What the exercise asks: Report back every line from the entries below in which the word "width" occurs.

Given data:
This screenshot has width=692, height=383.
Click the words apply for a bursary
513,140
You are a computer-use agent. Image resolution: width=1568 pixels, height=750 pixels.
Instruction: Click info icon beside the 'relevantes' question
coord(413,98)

Result:
This screenshot has width=692, height=383.
You are a computer-use agent. Image resolution: width=1568 pixels, height=750 pixels.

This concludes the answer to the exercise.